**Assignment:** Please return the listing exactly as it stands, skipping any pictures.

**Recorded information:**
──────────────────────────────
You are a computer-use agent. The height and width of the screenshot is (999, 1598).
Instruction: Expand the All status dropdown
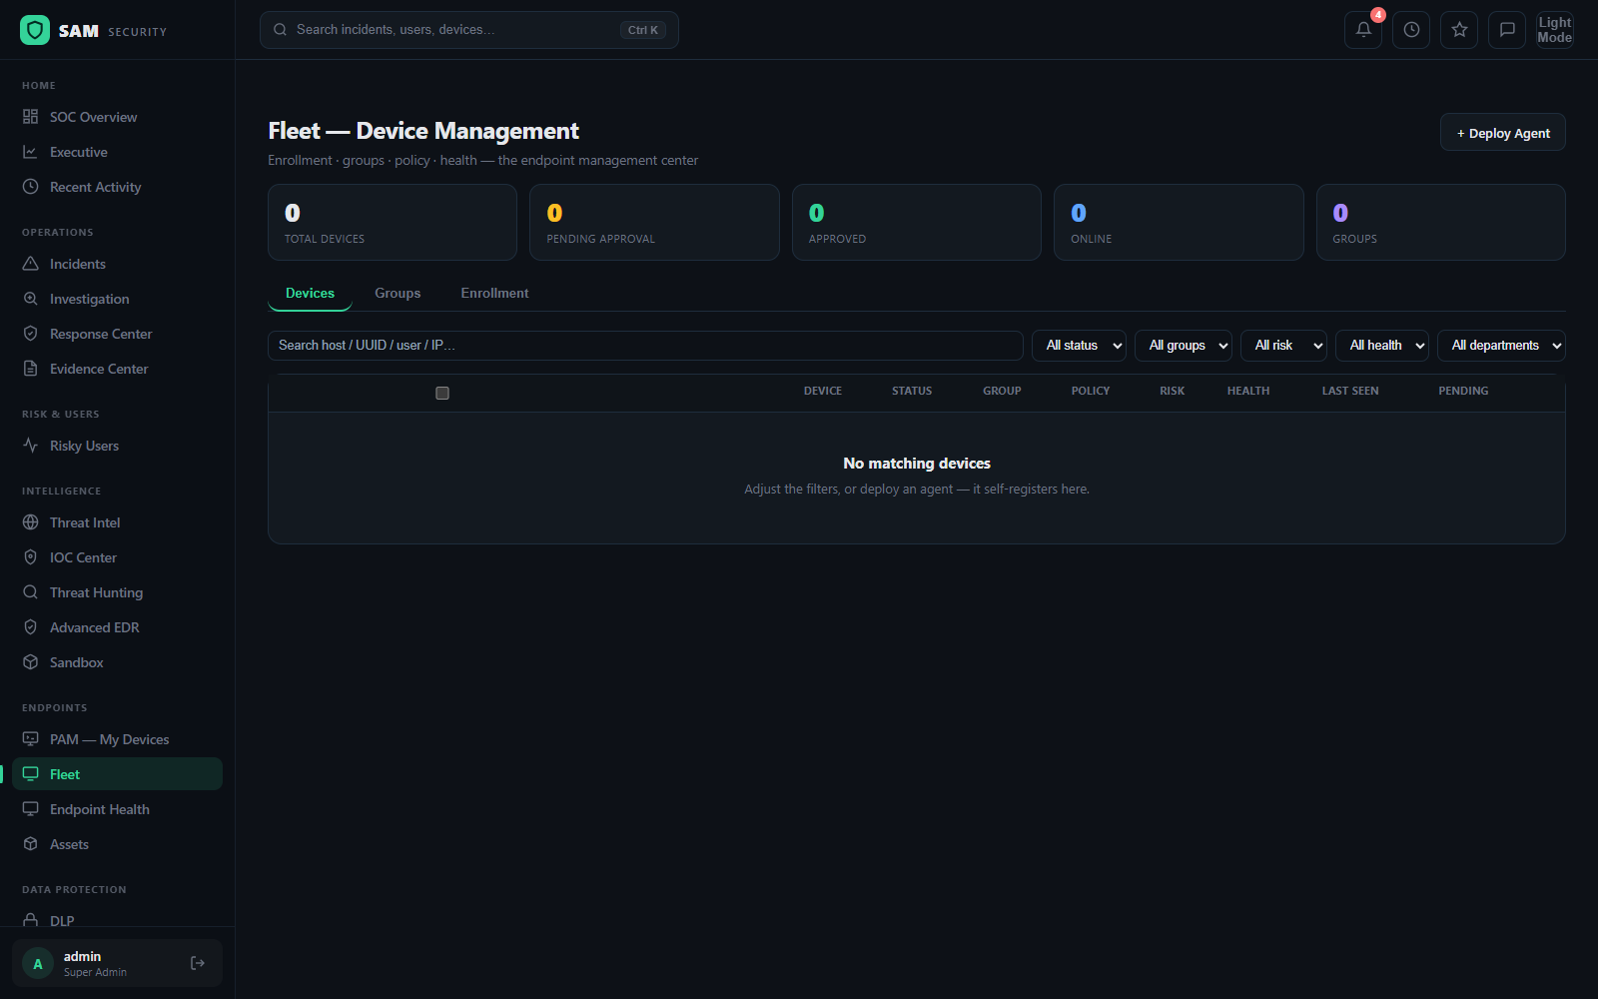tap(1079, 346)
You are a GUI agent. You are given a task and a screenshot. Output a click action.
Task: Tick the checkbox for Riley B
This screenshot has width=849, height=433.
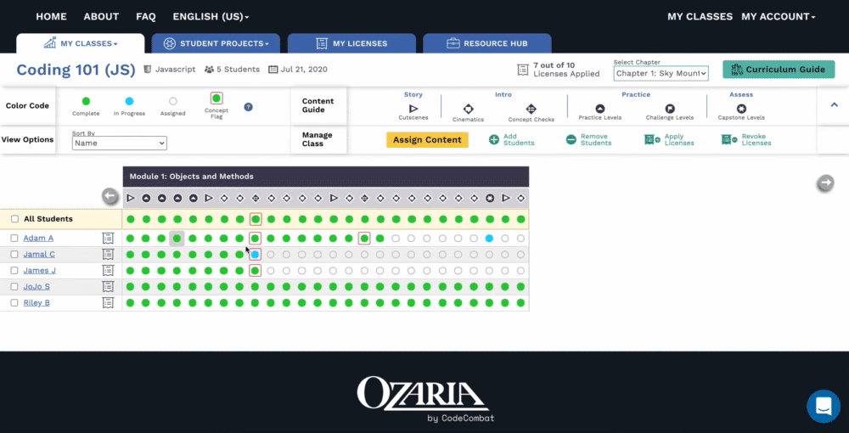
──────────────────────────────
**Exercise answer:**
You are a computer-use agent. The height and width of the screenshot is (999, 1598).
Instruction: Expand the All status dropdown
tap(1079, 346)
You are a GUI agent. You are given a task and a screenshot. Output a click action.
Task: Tick the checkbox for Riley B
This screenshot has width=849, height=433.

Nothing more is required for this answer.